Every year Alaskans spend millions of dollars on electric, heating and transportation energy. At least 20 percent of that energy goes up in smoke through waste and inefficiency. With Alaskans paying some of the highest energy prices knowledge about energy efficiency is important even at an early age.

That’s why AHFC has teamed up with the Renewable Energy Alaska Project and developed AK EnergySmart, a K-12 curriculum designed by Alaskans for Alaskan students to raise energy literacy.

During FY16, the Renewable Energy Alaska Project conducted 92 presentations about AK EnergySmart, reaching 79 teachers and administrators, and 2,726 students. Presentations and teacher trainings were provided in Anchorage, Barrow, Bethel, Dillingham, Nome, Sand Point, Sitka, and Soldotna. Large scale adoption of the AK EnergySmart curriculum at the district level occurred in the school districts of Anchorage, Fairbanks and the Kenai Peninsula.

Photo Credit: Tim Leach

Energy Efficiency NOW


AHFC’s Research and Rural Development Department held its second annual energy conference, Energy Efficiency NOW, in January 2016 in Anchorage, growing both its scope and number of attendees. The focus in the first year was on energy efficiency in commercial buildings but the 2016 conference expanded its education offering to include residential buildings. The robust agenda is thought to be a driving factor for increased attendance, up from 100 to 180. Feedback from both conferences has been positive, and a third conference is planned for March 2017.

Photo Credit: Tim Leach

Builder of the Year


Brannon Richart


Brannon Richart, owner of Intella Homes in North Pole, received in FY16 AHFC’s inaugural “Builder of the Year” award. The award recognizes the builder for constructing the most energy-efficient 6 Star home in 2015.

Of 47 homes rated and verified through AHFC’s Home Energy Rating System, the Richart built home located in Waxwing Court in North Pole, scored 97.5 points in overall efficiency.

The home, measuring 3,660 sq. ft., has projected annual energy costs of $5,120 per year, the bulk of which accounts for lighting and appliances.

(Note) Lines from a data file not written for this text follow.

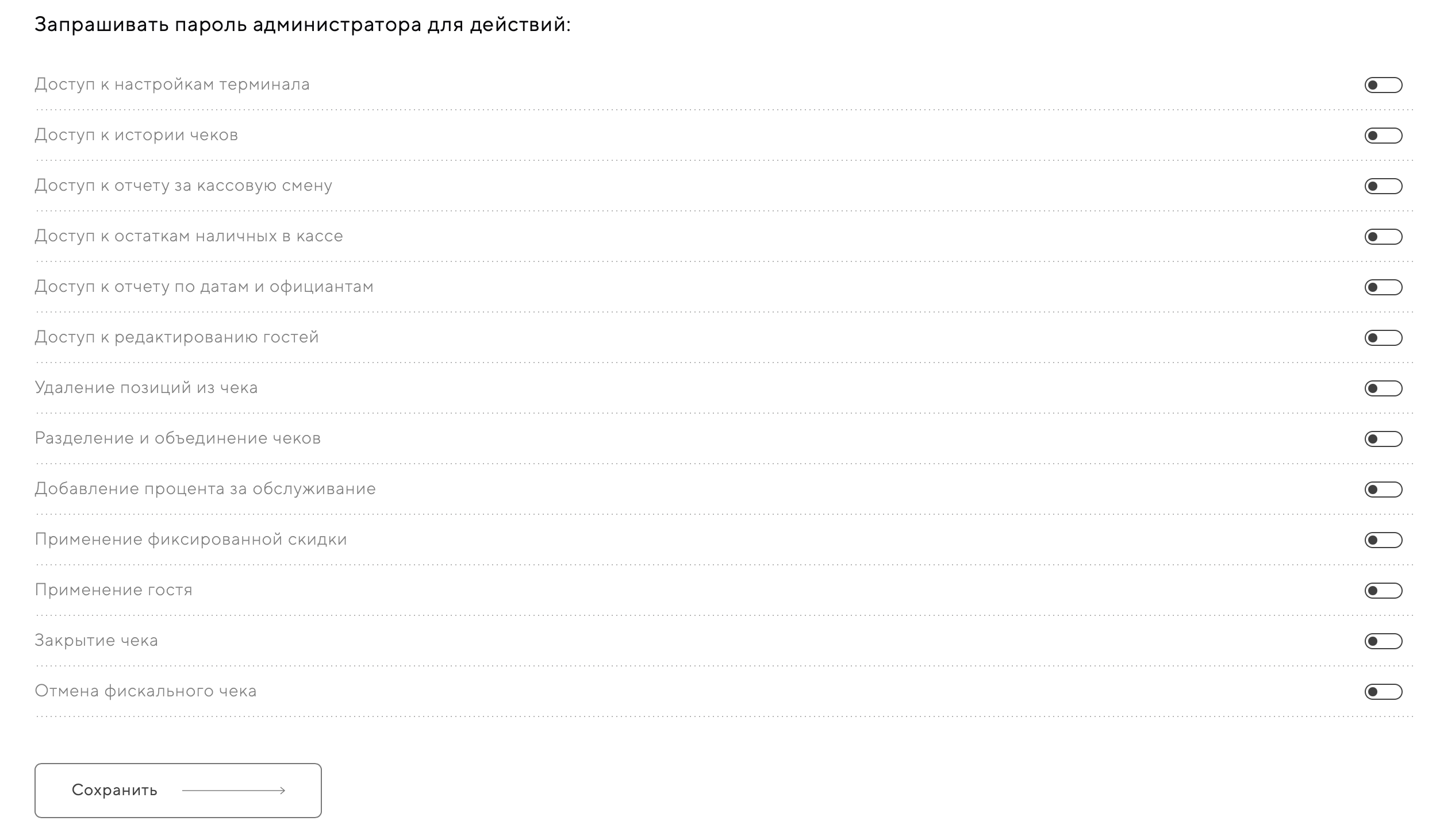Toggle 'Удаление позиций из чека' switch
The height and width of the screenshot is (840, 1436).
[x=1383, y=389]
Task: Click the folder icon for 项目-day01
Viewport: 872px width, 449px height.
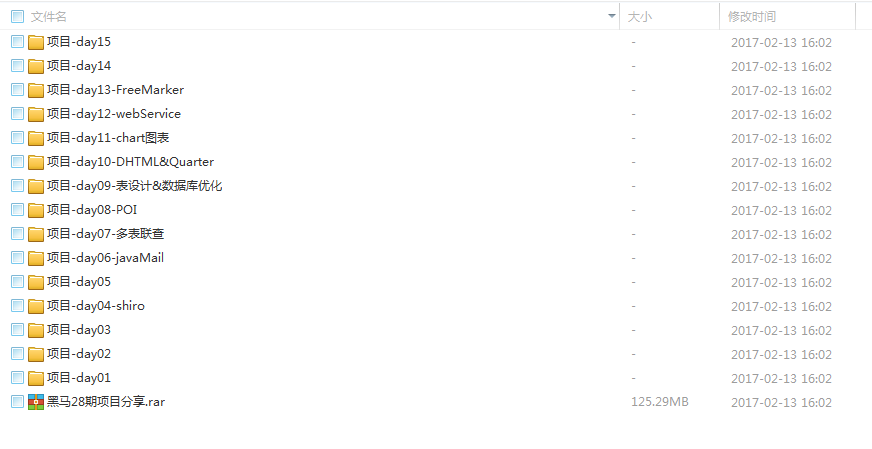Action: coord(36,378)
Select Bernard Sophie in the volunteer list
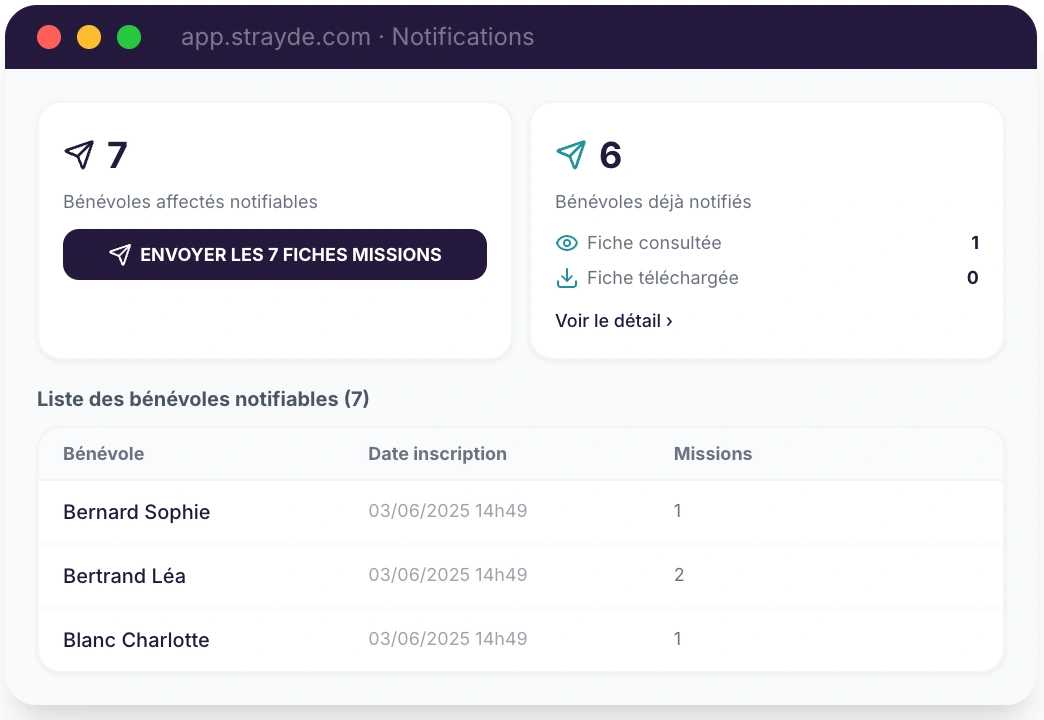The width and height of the screenshot is (1044, 720). tap(136, 512)
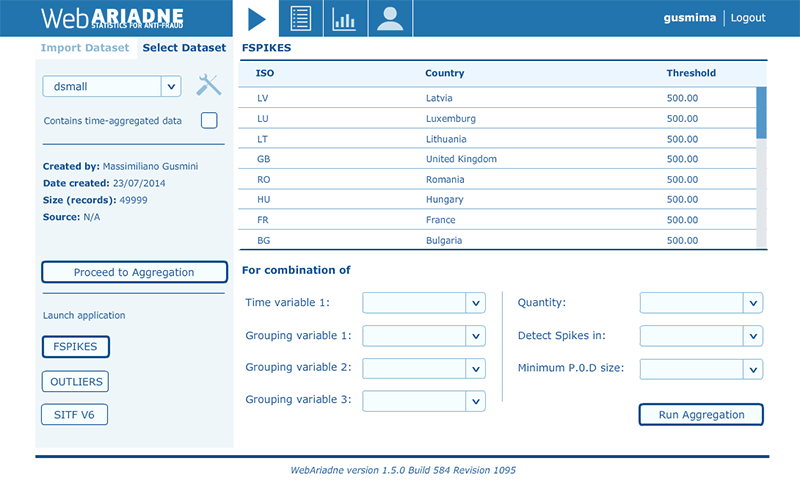This screenshot has width=800, height=483.
Task: Expand the Detect Spikes in dropdown
Action: 752,336
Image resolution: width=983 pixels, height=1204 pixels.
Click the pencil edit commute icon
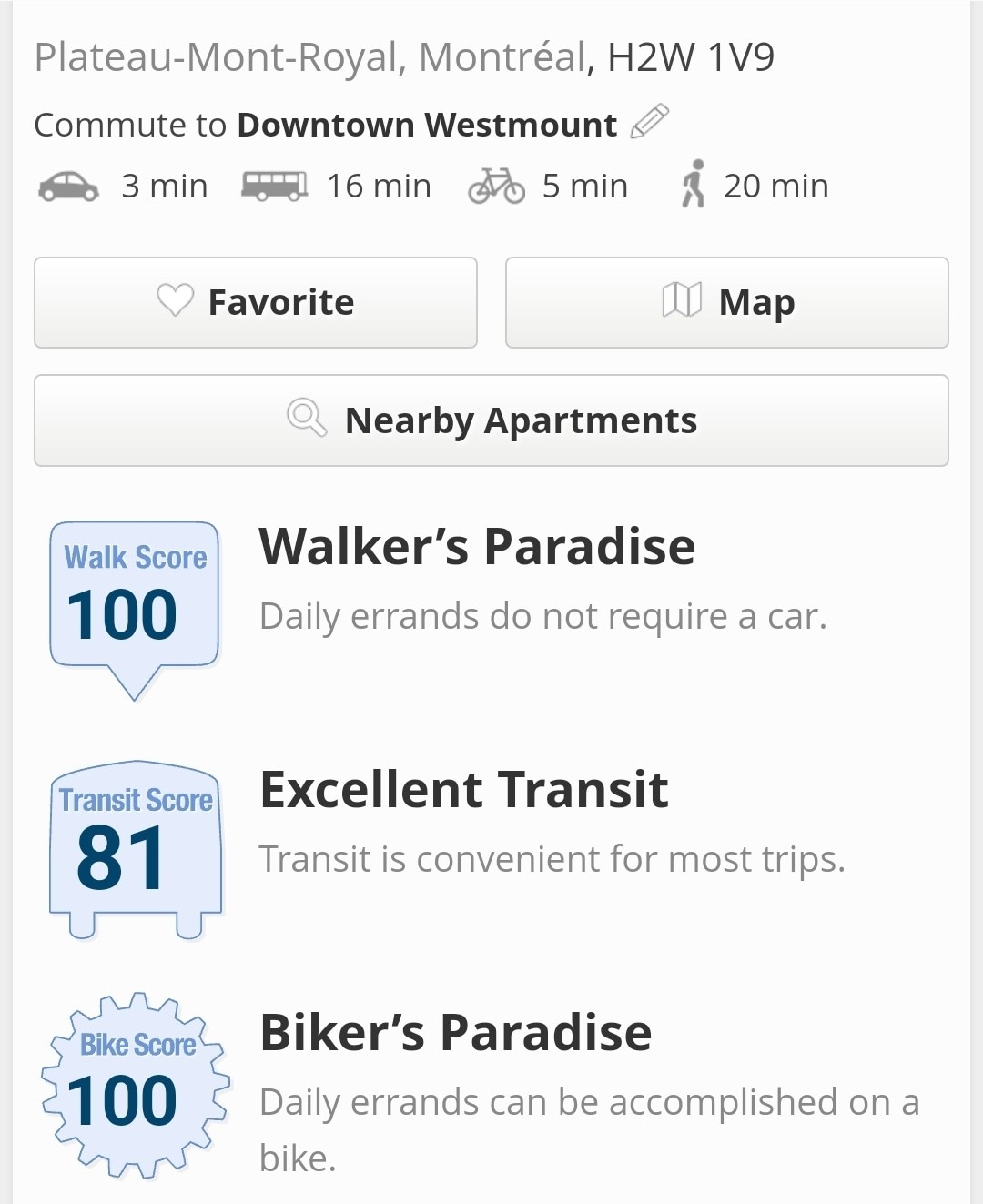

The “Builder of the Year” award was presented at the Build AK: Conference & Expo in Fairbanks organized by the Alaska State Home Building Association.


Energy Grants


Providing safer, more energy efficient and affordable housing for residents in rural and urban Alaska is the goal for the Supplemental Housing Development Grant Program. The Alaska Legislature appropriated $3 million for that purpose in FY16 and AHFC applied an additional $4,754,809 from prior year’s budgets for a total of $7,754,809. The funding were split up into 12 grants and awarded to 10 regional housing authorities supporting new construction and rehabilitation of 295 units. Grants were distributed as follows:


Aleutian Housing Authority $340,000.00
AVCP Housing Authority $353,801.50
Bering Straits Regional Housing Authority $321,191.02
Cook Inlet Housing Authority $353,801.50
Copper River Basin Regional Housing Authority $353,801.50
Interior Regional Housing Authority $353,801.50
Kodiak Island Housing Authority $106,000.00
North Pacific Rim Housing Authority $110,000.00
Northwest Inupiat Housing Authority $353,801.50
Tlingit-Haida Regional Housing Authority $353,801.50

Total $3,000,000.00







Rural Alaskan communities face a number of unique energy challenges, with harsh climate and isolation driving up energy costs. The U.S. Department of Energy made $4 million in funding available for a competition Remote Alaska Communities Energy Efficiency (RACEE) in December 2015. The three staged competition encouraged Alaskan communities and native Alaskan villages to develop tools for advancing the use of reliable, affordable and energy efficient solutions that can be replicated throughout Alaska. RACEE was spearheaded by Alaska Energy Authority (AEA) with AHFC’s Research and Rural Development Department as supporting partner for technical assistance and project management. Seven communities, City of Galena, Village of Holy Cross, Village of Kiana, Village of Klawock, City of Noorvik, City of Port Lions and City of Ruby were proclaimed as Community Efficiency Champions and eligible for project funding.